Künstlerisch passierte allerhand in dieser Zeit. Rohlfs bekam auch dank Karl Ernst Osthaus einiges davon mit. Der prominente Kunstmäzen hatte den Maler 1901 nach Hagen geholt. Als er kam, war Rohlfs Anfang 50, und blieb. Osthaus‘ außerordentliche Sammlung aktueller Avantgarde brachte ihn in kurzer Zeit auf lauter neue künstlerische Ideen. Wie kaum ein anderer verarbeitete der »Augenmensch« die Eindrücke.
Doch in Ahlen tritt dieser Aspekt eher in den Hintergrund. Die Schau ordnet Rohlfs‘ Arbeiten nicht chronologisch unter wechselnden stilistischen Vorzeichen. Sie fächert es intuitiv auf, hebt die Ausdrucksweisen hervor, zeigt Rohlfs etwa »kraftvoll« im schwarz-weißen Strichgewirr, das den dicken Mann im karierten Anzug dominiert, und »zart«, wenn er drei Klatschmohn-Blumen in die Vase stellt, die jeden Moment ihre Blätter zu verlieren scheinen. »Bewegt« ist Rohlfs‘ tanzender Akt, acht Tulpen ordnet der Maler »konstruktiv« im strengen Linien-Gerüst, und »melancholisch« wirkt sein Friedhof im Winter unter lastend grauem Himmel.

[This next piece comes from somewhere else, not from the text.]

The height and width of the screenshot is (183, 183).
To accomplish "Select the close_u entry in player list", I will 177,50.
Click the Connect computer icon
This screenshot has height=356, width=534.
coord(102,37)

Einen Höhepunkt hebt sich Rohlfs fürs Spätwerk auf. In den 1930er Jahren hält sich der Maler oft in Ascona am Lago Maggiore auf. Dort sieht er weiße Wolken und Steine in der Maggia, er malt die Mondnacht am See und immer wieder Blumen: Chrysanthemen, Mimosen, Magnolien. Auch weiße Blüten, deren Konturen sich auflösen. Licht bricht sich Bahn.